BEGIN Material provided
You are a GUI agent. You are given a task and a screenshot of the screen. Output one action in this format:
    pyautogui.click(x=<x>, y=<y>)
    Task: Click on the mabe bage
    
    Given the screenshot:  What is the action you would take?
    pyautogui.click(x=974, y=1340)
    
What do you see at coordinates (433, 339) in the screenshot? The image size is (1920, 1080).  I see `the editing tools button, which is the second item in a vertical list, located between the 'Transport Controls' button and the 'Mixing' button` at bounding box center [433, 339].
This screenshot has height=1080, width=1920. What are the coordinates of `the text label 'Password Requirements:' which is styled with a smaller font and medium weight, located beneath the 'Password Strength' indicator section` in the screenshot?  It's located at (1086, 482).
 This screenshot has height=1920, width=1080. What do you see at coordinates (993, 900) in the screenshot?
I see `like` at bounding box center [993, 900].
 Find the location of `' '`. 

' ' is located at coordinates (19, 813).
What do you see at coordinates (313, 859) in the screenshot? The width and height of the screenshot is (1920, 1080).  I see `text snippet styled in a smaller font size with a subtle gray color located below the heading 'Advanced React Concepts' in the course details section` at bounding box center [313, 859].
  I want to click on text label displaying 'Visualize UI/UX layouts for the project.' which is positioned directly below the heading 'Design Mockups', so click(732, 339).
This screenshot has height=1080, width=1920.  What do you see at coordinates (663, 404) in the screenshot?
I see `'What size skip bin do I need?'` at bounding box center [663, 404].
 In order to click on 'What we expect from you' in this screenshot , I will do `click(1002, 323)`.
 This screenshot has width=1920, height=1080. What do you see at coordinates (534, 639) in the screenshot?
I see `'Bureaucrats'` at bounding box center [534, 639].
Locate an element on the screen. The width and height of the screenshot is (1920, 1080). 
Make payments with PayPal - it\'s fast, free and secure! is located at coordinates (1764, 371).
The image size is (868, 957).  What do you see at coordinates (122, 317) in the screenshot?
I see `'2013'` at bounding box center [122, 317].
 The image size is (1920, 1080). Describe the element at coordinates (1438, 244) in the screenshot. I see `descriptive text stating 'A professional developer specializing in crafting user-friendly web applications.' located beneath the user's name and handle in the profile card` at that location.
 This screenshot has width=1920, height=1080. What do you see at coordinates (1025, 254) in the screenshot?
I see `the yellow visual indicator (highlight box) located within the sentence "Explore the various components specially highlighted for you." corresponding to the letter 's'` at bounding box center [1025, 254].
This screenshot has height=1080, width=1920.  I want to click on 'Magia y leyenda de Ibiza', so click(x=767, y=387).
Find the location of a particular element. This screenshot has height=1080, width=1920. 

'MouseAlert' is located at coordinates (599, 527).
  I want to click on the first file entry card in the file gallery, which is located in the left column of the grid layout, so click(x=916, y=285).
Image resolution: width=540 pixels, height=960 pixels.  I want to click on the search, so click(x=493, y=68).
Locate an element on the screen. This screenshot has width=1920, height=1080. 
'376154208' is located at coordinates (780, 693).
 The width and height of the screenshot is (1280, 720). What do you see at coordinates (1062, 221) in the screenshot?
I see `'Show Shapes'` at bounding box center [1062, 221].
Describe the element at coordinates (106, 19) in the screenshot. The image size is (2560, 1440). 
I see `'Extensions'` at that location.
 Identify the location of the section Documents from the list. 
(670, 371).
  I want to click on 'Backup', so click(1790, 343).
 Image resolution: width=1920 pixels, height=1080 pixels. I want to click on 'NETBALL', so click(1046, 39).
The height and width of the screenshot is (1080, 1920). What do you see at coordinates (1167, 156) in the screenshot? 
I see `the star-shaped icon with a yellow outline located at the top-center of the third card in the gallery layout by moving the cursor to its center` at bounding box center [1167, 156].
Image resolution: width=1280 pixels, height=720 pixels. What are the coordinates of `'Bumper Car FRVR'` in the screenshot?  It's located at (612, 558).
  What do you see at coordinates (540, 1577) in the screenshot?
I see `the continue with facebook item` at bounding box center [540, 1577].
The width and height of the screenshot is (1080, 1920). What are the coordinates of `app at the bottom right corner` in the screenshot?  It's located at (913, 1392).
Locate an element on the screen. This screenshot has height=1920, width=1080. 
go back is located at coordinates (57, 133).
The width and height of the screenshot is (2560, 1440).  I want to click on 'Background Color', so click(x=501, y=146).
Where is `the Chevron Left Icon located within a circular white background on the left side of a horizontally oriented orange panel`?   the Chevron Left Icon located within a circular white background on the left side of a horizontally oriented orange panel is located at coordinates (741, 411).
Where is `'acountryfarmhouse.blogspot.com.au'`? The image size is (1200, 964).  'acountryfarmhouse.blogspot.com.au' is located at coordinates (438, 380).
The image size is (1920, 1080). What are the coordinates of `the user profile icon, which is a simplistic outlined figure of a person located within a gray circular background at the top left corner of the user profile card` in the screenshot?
END Material provided
Can you return the items above word for word, starting at the line that contains "The height and" and stopping after the last line of the items?

*Solution for this task:*
The height and width of the screenshot is (1080, 1920). What do you see at coordinates (1167, 156) in the screenshot? 
I see `the star-shaped icon with a yellow outline located at the top-center of the third card in the gallery layout by moving the cursor to its center` at bounding box center [1167, 156].
Image resolution: width=1280 pixels, height=720 pixels. What are the coordinates of `'Bumper Car FRVR'` in the screenshot?  It's located at (612, 558).
  What do you see at coordinates (540, 1577) in the screenshot?
I see `the continue with facebook item` at bounding box center [540, 1577].
The width and height of the screenshot is (1080, 1920). What are the coordinates of `app at the bottom right corner` in the screenshot?  It's located at (913, 1392).
Locate an element on the screen. This screenshot has height=1920, width=1080. 
go back is located at coordinates (57, 133).
The width and height of the screenshot is (2560, 1440).  I want to click on 'Background Color', so click(x=501, y=146).
Where is `the Chevron Left Icon located within a circular white background on the left side of a horizontally oriented orange panel`?   the Chevron Left Icon located within a circular white background on the left side of a horizontally oriented orange panel is located at coordinates (741, 411).
Where is `'acountryfarmhouse.blogspot.com.au'`? The image size is (1200, 964).  'acountryfarmhouse.blogspot.com.au' is located at coordinates (438, 380).
The image size is (1920, 1080). What are the coordinates of `the user profile icon, which is a simplistic outlined figure of a person located within a gray circular background at the top left corner of the user profile card` in the screenshot?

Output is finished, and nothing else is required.